Requirements: Reproduce verbatim the portion of the forum thread below that begins at the words "it would help" and ends after "or kazooo even?".

Selected passage:
# Turn this into a song.



## Kittwoopsiessmith (Sep 19, 2013)

I need a band! I have songs piling up and I can sing them. I need to sing them. It hurts holding them in.


To tired to smoke
To Wired to sleep
Good thing I have a bottle next to me
I don't need one anyway , I can barely breathe
All I do is wheeze and sway
the kids said I sound good that way

I lost myself can you find me?
I've been looking everywhere 
probably should look in this chair

I lied when I said I had no designs on you 
There is a picture on your back
no one knows I drew. 
But you where closer than paper lying on my floor 
now I have something to look at 
walking out my door.

I lost myself can you find me?
I've been looking everywhere 
probably should look in this chair.

I am headed west anyone on that coast who thinks they can help?


----------



## iamwhatiam (Sep 20, 2013)

it would help to know what kind of genre(s) you are into...... in my head, i can hear this as punkrock...and i can hear it as the blues....sung in call and response form. do you play any instruments? a tambourine or kazooo even?

....
don't be afraid to bellow that shit out solo!!!! a cappella the hella outta that shit


----------



## Kittwoopsiessmith (Sep 20, 2013)

Blues baby smokey and slow.


----------



## Kittwoopsiessmith (Sep 20, 2013)

Feel the pain.


----------

Interface element rows:
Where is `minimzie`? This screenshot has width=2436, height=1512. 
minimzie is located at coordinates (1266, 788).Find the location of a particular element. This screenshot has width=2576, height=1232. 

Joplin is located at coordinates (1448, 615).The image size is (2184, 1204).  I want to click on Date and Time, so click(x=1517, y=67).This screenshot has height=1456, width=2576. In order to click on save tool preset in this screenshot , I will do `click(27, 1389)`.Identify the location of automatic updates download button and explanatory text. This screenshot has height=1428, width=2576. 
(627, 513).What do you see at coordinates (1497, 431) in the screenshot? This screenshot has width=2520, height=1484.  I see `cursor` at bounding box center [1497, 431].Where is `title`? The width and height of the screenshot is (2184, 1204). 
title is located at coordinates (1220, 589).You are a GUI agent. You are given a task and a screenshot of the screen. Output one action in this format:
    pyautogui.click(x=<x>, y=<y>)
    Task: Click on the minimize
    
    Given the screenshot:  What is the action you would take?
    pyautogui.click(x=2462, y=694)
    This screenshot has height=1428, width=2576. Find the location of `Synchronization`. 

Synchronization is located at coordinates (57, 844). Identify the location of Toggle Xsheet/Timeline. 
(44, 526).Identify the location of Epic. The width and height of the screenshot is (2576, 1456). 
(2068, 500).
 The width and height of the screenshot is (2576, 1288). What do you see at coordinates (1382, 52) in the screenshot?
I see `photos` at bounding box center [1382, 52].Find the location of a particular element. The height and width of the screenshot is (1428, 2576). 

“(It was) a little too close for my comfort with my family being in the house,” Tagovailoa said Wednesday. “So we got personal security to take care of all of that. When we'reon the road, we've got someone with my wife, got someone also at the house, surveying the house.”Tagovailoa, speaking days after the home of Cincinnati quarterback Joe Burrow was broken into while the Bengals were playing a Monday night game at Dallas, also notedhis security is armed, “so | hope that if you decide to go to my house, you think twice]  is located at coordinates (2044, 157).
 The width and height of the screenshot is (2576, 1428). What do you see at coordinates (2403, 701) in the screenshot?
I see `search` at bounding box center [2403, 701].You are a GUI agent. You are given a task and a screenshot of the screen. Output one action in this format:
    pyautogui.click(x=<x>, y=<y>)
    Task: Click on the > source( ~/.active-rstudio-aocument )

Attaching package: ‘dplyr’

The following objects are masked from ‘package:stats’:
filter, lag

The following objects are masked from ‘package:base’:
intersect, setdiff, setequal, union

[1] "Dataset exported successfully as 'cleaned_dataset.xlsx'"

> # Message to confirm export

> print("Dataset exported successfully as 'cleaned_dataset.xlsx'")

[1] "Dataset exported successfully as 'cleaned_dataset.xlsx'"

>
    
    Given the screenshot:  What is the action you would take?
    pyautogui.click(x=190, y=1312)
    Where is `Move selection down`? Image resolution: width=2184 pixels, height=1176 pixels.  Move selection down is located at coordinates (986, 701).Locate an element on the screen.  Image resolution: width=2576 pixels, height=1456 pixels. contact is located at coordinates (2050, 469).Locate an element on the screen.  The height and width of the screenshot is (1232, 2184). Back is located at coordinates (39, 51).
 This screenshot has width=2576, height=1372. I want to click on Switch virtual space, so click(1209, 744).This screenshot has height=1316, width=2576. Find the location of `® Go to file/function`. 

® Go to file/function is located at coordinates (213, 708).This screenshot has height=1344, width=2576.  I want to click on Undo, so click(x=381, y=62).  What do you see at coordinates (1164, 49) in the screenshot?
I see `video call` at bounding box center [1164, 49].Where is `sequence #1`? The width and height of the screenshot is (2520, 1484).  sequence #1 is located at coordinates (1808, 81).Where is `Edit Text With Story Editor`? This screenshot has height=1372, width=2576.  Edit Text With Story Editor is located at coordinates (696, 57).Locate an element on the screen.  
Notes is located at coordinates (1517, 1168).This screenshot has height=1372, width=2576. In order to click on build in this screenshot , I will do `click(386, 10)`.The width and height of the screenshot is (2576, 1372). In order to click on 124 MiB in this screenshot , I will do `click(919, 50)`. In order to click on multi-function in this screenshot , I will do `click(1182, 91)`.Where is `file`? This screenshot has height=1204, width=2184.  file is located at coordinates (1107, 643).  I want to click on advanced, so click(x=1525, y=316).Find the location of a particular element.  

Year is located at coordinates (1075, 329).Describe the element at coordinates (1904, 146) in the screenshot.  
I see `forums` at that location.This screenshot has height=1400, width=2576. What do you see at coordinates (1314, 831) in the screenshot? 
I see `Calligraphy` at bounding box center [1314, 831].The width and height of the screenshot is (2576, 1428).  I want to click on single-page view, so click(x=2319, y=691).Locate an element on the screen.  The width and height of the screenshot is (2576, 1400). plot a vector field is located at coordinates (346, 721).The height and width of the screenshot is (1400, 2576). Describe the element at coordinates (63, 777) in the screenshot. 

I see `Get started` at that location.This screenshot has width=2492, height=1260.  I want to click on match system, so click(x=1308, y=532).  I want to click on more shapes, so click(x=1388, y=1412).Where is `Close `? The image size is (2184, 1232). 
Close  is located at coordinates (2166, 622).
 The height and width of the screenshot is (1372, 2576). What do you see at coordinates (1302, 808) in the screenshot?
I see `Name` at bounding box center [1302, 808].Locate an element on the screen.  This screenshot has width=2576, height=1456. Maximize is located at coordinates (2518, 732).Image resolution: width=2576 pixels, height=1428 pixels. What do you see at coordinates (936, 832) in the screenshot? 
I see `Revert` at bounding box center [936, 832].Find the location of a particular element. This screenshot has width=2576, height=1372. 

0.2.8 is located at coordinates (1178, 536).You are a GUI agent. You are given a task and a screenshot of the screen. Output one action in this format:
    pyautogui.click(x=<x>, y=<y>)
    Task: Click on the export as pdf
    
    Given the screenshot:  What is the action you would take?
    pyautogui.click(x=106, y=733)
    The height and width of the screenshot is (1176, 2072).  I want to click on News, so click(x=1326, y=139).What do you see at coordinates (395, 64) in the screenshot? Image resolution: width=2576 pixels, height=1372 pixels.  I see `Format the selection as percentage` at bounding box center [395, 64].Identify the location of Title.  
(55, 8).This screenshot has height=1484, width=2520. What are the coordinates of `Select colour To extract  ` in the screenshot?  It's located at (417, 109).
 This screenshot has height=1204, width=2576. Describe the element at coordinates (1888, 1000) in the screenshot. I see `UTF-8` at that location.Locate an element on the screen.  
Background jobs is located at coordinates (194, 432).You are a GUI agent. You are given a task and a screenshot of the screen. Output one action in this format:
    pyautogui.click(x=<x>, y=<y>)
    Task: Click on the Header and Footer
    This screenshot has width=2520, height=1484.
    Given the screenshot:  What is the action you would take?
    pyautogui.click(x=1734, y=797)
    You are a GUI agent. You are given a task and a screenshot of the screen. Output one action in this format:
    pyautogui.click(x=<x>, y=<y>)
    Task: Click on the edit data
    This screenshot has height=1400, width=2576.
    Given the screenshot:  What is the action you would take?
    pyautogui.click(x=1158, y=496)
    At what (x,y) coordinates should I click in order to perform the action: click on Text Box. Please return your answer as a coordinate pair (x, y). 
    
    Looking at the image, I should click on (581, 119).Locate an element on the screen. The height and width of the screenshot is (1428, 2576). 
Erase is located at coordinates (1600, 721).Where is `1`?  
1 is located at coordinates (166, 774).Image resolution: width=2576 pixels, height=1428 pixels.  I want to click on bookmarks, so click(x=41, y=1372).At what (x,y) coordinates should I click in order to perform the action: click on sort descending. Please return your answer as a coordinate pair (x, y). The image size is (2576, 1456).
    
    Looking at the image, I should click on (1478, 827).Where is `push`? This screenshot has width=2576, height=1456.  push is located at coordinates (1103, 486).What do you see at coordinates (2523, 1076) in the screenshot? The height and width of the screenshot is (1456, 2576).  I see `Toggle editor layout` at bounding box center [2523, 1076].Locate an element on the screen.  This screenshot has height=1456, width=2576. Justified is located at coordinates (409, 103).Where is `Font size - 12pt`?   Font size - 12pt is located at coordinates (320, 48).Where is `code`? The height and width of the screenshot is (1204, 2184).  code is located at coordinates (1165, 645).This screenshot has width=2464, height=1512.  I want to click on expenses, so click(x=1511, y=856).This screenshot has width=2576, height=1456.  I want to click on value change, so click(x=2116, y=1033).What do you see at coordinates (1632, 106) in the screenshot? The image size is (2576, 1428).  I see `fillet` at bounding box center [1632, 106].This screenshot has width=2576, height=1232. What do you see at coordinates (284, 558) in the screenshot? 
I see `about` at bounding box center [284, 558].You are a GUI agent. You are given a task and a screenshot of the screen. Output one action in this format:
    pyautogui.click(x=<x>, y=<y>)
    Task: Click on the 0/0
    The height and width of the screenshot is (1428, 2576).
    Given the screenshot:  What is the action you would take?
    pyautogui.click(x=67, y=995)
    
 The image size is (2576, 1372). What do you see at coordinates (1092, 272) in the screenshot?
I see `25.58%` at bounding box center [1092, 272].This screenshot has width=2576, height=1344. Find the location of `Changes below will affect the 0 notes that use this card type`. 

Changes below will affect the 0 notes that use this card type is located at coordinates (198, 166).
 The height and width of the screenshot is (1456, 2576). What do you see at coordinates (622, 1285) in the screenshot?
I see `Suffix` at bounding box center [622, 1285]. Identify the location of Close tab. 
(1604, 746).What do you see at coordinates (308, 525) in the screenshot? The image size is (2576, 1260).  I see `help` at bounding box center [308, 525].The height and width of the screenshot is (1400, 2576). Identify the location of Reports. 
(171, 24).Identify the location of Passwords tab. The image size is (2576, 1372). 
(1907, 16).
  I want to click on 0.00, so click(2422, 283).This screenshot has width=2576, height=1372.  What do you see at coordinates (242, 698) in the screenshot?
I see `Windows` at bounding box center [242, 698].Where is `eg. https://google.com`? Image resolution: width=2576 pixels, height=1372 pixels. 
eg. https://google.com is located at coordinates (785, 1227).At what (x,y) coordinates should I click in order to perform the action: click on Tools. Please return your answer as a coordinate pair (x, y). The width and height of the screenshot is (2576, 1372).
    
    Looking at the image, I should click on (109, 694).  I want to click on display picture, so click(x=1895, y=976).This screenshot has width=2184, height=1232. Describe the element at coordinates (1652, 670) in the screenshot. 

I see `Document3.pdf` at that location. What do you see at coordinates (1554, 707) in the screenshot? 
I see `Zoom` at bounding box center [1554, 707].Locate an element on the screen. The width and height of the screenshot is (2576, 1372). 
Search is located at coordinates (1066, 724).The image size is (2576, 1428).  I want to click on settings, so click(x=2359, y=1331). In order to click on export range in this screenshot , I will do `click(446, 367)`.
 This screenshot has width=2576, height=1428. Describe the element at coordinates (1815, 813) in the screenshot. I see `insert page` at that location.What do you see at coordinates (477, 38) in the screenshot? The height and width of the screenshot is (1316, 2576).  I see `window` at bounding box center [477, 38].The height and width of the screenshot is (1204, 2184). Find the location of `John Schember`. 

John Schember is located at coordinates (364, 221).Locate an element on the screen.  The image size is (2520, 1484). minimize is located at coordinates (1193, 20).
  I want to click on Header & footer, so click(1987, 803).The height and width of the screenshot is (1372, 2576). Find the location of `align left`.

Solution to this exercise:
it would help to know what kind of genre(s) you are into...... in my head, i can hear this as punkrock...and i can hear it as the blues....sung in call and response form. do you play any instruments? a tambourine or kazooo even?